The primary purpose of the current randomized controlled trial is to determine, in patients preparing to undergo alloHCT, whether an intervention comprised of interval exercise training and motivational accelerometry (IET/MA) will improve cardiorespiratory fitness more than the control group who receives usual care and an accelerometer without motivational physical activity coaching. The study will also look at several secondary endpoints including the association of the intervention with changes in p16INK4a, and the association of the intervention with changes in symptoms and quality of life before and after transplant.
This randomized controlled trial will include 60 patients preparing to undergo alloHCT (30 in the intervention group, 30 in the control group). We plan to analyze the effect of IET/MA on VO2peak. Subjects will be recruited after their transplant teams have determined that they will undergo alloHCT within the subsequent 5-12 weeks. Following recruitment, patients will undergo baseline fitness assessments consisting of cardiorespiratory exercise testing using indirect calorimetry on a cycle ergometry (for the assessment of VO2peak), 6 minute walk distance testing, and baseline physical activity, symptom and quality of life questionnaires. Participants randomized to the IET/MA group will then receive an individualized IET/MA prescription for a duration of at least 5 weeks, up until the time of admission for alloHCT or 12 weeks from the initiation of IET/MA, whichever occurs first. The mode of exercise can be walking, jogging, running, cycling, elliptical, stair climbing, or a combination of these, and will be performed unsupervised at home. For the first week, participants will be asked to engage in 30 minutes of aerobic exercise at any intensity for 3-4 days. For weeks two and beyond, participants will undergo 3-4 sessions of IET, consisting of a 5 minute warm-up and five 2-minute intervals, with the goal of reaching 80% MHR, separated by 3 minutes of recovery/light activity in between each interval. Each exercise session is a total of 30 minutes. Fitness assessments will be completed at the end of the intervention period, at the time of admission for alloHCT. Based on the improvement in VO2peak seen in the pre-alloHCT patient population in LCCC 1311, the current study is powered to detect a 3.8ml/kg\*min VO2peak improvement in the intervention group relative to the control group.

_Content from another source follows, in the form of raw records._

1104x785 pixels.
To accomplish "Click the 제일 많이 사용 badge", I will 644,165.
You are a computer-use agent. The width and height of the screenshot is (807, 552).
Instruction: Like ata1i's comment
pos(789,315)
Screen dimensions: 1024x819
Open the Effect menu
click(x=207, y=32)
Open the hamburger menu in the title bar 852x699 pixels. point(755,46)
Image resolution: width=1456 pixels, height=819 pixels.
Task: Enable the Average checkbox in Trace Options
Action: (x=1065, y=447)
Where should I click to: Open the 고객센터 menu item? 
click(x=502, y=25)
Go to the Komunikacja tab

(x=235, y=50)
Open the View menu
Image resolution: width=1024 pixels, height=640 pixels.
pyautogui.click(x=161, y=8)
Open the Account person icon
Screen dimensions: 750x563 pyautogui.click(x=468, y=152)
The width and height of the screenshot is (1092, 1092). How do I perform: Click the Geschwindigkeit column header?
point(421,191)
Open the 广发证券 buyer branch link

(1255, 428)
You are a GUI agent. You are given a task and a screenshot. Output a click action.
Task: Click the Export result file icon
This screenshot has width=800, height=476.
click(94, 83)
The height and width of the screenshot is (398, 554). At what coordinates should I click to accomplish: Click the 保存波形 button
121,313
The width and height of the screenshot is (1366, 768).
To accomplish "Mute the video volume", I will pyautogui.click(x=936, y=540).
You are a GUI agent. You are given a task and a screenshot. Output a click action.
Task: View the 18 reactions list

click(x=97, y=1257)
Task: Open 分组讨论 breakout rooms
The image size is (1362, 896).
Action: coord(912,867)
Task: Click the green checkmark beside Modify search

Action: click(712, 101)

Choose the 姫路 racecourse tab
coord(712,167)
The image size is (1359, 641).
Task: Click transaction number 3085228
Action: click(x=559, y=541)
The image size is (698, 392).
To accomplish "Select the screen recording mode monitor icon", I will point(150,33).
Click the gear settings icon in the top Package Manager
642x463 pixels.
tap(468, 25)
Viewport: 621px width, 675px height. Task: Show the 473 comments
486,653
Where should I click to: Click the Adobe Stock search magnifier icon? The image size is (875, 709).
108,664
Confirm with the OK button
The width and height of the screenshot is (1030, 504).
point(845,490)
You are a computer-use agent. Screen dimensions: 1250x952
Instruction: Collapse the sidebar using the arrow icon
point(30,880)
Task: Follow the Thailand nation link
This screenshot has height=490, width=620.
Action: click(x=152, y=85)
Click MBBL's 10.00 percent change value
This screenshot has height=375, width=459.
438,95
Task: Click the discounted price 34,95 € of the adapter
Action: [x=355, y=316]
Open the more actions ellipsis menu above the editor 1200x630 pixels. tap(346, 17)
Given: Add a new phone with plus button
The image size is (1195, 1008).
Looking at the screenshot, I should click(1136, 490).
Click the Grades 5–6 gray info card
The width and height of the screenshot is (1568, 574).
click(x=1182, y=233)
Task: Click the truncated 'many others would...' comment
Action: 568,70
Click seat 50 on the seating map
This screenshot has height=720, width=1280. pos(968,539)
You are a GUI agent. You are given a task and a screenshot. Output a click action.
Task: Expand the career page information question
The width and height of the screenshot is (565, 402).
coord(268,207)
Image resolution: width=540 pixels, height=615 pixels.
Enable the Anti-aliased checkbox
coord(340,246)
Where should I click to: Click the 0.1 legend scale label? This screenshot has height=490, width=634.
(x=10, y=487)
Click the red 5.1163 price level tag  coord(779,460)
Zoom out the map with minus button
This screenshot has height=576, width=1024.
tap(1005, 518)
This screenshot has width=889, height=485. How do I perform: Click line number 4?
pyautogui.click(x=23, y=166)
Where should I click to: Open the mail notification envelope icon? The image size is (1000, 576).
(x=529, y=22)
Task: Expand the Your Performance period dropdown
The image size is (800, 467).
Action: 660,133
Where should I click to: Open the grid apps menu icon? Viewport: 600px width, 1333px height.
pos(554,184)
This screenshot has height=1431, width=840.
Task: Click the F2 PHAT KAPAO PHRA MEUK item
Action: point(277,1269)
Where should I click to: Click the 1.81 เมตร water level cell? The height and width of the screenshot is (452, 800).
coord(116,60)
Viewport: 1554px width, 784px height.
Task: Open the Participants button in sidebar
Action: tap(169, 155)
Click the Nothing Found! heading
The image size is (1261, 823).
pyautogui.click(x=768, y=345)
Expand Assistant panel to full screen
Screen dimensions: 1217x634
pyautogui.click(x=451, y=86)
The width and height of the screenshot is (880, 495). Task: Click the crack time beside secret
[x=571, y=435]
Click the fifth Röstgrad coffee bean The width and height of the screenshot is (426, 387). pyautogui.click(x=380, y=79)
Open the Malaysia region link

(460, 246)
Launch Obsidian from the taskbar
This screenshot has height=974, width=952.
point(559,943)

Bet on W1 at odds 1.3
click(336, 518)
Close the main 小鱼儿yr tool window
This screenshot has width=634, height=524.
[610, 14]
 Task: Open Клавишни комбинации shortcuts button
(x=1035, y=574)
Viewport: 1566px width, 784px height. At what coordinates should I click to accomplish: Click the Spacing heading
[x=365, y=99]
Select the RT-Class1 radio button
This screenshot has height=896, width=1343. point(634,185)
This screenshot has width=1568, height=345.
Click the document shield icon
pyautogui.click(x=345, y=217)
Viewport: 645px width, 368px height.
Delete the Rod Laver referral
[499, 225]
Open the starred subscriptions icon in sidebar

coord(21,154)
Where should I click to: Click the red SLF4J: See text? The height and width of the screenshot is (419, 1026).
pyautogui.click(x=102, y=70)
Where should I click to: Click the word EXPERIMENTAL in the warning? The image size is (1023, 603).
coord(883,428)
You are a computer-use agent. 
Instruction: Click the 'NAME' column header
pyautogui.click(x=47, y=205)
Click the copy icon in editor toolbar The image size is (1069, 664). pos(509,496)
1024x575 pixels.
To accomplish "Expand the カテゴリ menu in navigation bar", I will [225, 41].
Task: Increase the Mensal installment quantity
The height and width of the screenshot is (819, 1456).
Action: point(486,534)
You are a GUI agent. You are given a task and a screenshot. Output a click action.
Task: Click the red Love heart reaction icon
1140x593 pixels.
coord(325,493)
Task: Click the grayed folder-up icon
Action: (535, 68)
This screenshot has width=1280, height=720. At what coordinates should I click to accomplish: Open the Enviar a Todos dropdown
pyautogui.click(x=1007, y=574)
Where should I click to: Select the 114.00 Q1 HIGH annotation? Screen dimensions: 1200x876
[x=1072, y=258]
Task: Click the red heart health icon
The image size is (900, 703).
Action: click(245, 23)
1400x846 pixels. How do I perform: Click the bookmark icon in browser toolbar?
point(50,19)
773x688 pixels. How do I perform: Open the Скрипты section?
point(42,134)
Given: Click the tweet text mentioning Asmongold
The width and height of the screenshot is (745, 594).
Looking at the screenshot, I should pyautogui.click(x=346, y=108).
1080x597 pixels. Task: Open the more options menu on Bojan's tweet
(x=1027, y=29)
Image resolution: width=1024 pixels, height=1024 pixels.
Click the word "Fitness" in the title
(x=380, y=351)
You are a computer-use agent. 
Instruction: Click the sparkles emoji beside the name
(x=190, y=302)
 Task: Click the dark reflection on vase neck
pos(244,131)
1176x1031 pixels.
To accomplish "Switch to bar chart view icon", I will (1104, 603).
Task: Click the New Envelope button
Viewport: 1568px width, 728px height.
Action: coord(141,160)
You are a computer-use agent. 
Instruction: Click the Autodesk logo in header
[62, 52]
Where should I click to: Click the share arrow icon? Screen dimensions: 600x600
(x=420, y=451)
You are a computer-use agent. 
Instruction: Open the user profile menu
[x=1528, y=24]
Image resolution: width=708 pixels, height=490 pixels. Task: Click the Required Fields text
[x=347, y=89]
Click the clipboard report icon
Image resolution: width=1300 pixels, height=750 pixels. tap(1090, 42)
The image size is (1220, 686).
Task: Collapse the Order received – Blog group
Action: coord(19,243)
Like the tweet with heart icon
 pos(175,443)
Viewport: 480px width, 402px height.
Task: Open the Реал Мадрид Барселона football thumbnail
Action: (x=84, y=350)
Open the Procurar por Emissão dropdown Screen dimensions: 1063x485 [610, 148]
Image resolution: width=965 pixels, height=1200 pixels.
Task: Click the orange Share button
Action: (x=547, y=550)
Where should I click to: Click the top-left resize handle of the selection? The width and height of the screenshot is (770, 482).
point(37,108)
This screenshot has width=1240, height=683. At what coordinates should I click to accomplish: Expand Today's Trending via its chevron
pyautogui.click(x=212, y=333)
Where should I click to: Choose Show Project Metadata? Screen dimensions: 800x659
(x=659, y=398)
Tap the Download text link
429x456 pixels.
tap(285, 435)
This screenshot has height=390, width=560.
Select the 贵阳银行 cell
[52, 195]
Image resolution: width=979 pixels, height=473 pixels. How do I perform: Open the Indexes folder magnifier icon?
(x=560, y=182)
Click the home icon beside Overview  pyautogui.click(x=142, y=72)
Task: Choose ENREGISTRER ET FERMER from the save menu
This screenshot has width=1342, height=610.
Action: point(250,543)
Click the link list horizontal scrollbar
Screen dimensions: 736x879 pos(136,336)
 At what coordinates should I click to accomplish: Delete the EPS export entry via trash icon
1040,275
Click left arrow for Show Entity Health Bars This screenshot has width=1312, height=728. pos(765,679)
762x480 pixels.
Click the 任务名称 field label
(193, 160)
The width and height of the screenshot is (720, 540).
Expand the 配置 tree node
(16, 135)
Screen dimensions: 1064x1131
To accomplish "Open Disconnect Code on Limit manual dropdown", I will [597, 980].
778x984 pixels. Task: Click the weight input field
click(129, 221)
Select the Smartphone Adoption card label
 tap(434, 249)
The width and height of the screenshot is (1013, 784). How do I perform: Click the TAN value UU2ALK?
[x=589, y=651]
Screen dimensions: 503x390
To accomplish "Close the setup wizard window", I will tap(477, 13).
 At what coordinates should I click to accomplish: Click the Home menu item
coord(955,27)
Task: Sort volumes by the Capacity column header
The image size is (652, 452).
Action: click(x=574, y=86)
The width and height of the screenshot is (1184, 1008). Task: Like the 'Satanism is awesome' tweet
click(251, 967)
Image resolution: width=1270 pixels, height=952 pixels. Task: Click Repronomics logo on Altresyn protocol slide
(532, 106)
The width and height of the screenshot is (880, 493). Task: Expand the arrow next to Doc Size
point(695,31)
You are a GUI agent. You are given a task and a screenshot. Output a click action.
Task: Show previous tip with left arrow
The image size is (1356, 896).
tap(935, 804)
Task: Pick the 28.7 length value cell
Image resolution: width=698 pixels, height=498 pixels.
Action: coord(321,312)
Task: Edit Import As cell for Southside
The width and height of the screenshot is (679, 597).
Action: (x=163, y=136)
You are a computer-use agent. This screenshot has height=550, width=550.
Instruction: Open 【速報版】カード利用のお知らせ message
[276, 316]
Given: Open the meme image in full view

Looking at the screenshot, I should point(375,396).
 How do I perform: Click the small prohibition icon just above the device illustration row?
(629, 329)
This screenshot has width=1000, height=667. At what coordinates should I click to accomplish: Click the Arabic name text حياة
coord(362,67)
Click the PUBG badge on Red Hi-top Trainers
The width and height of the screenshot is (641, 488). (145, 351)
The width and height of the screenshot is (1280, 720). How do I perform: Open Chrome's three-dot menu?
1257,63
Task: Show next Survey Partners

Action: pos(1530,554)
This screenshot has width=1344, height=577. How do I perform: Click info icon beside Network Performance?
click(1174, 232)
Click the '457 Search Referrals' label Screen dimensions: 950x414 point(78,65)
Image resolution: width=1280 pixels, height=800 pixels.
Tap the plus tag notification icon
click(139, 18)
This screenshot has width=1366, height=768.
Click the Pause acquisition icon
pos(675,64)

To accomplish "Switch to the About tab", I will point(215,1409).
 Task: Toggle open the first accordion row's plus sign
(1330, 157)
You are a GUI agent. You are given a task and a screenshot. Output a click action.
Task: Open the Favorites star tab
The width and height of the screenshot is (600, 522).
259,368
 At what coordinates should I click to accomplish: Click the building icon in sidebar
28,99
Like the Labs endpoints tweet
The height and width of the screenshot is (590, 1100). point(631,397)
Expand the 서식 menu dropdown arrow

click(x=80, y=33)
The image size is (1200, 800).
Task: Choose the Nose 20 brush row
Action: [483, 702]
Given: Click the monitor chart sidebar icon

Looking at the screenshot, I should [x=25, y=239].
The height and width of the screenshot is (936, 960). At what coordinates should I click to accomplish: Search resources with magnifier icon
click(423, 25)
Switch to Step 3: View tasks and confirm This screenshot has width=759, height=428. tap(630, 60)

All participants in both groups will be provided with a FitBit Surge accelerometer. Participants in the intervention group will also receive weekly motivation from a study team member to achieve a 10% week over week improvement in average steps/day. Participants in the control group will not receive this physical activity coaching. Participants will continue to wear the accelerometers after the intervention and until 1 year following alloHCT. Participants in both groups will have blood drawn for p16INK4a levels before and after the IET intervention. Participants in both groups will also complete symptom and quality of life questionnaires before the intervention and periodically throughout the year following alloHCT (please see study plan and time and events tables).